Note also the symmetries in the violations. Of course, the table phrases the violations so as to heighten these symmetries, but it is noteworthy that in each case the symmetry turns on the primary structuring. For example, in the case of the evolution, the primary structure is a hierarchy. If instead the hierarchy (primary structure) is restructured with a network (secondary structure), yielding a catalog, then the violation is expressed in terms of the network (different thoughts may have the same position in the network). Specifically, a catalog may have many types of unusual links, such as a bidirectional link from A to B, which may be understood as a link from A to B and link from B to A having the same position, so they are treated as one.
The symmetries in the violations are tremendous help in figuring out the original structurings (which are difficult to arrive at, because they cannot be visualized!) Working backwards it is possible to propose that sequences, hierarchies, and networks are originally such that:
Here the three structures reveal themselves at their most basic way. Presumably they all satisfy three basic conditions: Different contents may not have the same position, different positions may not have the same content, and thoughts may not refer to each other (in particular, no distinguishing labels, and no subsequences). I imagine that there is only one hierarchy, only one sequence, and only one network. The positions in the hierarchy are not ordered, nor are they labeled. The sequence does not allow access to any absolute order. There may be directed links from one thought to another, but there are no unannotated, nondirectional, bidirectional, multiple, or bundled links, nor are there links from a thought to itself.
In summary, I imagine that in this format, position constraints
(of the hierarchy and of the sequence) are subject to content constraints
(of the network). The hierarchy and the network can use sections
of the sequence, which is the origin of labelling. There is an algebra
of structural collapse, both in the network and in the sequence.
Note that even the format for restructured thoughts prohibits many structural possibilities, allowing only those that may be visualized. There are all sorts of phenomenon involving multiple restructuring, but I claim we cannot visualize them. Consider an XML document, which is founded on sequential processing (all data is processed in a single pass through), is organized hierarchically, and lastly, supports links. Please try to visually absorb all three layers, and then I think you will agree that we are forced to choose whether to visualize an XML document as a chronicle (sequence restructured with hierarchy) or catalog (hierarchy restructured with network) or canon (sequence restructured with network).
This paper presents only a preliminary vision, but this is enough to express the need for separate formats, and show how they might be related.

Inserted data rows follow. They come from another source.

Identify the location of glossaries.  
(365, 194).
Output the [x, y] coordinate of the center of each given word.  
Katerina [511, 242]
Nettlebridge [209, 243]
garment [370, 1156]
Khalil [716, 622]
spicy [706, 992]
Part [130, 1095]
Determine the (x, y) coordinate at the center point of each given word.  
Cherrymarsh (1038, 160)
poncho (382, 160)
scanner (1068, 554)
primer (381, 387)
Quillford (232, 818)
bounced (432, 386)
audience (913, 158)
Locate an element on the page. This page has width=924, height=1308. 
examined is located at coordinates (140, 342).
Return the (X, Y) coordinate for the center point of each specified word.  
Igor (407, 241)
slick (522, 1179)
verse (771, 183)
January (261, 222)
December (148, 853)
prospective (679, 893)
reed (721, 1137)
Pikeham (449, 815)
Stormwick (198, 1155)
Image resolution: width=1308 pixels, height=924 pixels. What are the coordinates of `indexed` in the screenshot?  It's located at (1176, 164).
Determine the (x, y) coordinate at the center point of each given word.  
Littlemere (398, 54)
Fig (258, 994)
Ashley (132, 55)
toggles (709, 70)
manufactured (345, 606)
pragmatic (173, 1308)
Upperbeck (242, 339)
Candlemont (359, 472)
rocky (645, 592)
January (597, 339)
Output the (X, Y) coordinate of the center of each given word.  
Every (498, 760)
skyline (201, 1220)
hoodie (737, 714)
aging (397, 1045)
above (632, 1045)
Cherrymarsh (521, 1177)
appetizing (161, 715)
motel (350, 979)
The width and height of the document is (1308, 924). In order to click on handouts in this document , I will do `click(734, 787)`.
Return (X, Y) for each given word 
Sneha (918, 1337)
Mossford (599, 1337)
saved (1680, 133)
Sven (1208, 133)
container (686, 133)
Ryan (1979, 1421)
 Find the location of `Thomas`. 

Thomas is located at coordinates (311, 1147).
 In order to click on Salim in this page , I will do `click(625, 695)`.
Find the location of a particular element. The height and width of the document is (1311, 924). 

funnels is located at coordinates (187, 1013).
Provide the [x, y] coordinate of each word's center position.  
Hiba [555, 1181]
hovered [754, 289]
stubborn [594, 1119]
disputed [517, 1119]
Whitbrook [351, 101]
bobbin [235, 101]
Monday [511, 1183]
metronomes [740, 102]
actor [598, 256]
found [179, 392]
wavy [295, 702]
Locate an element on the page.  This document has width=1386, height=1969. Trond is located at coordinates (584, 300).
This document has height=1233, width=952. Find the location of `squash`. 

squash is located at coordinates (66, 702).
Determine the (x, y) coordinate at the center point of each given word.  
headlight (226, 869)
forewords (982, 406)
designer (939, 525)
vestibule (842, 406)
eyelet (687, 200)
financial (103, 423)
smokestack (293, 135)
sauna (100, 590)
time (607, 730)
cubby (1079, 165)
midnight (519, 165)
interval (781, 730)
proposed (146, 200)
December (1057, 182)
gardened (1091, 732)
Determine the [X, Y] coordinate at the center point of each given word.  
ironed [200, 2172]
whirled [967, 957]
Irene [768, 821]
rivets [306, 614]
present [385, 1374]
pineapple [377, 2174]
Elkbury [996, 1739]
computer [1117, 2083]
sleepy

The kind of argumentation employed may yield a preliminary format that can be tested by more traditional means.
A standard could work with existing software as it could be implemented through converters, perhaps using XML. Well designed formats, verified and corrected through use, could become accepted as a de facto standard. It would make possible the development of thinker toolkits, and encourage the design of user interfaces based on organizing thoughts instead of documents. Thinking management - knowledge management by the individual - could lay a sound foundation for knowledge management within the community.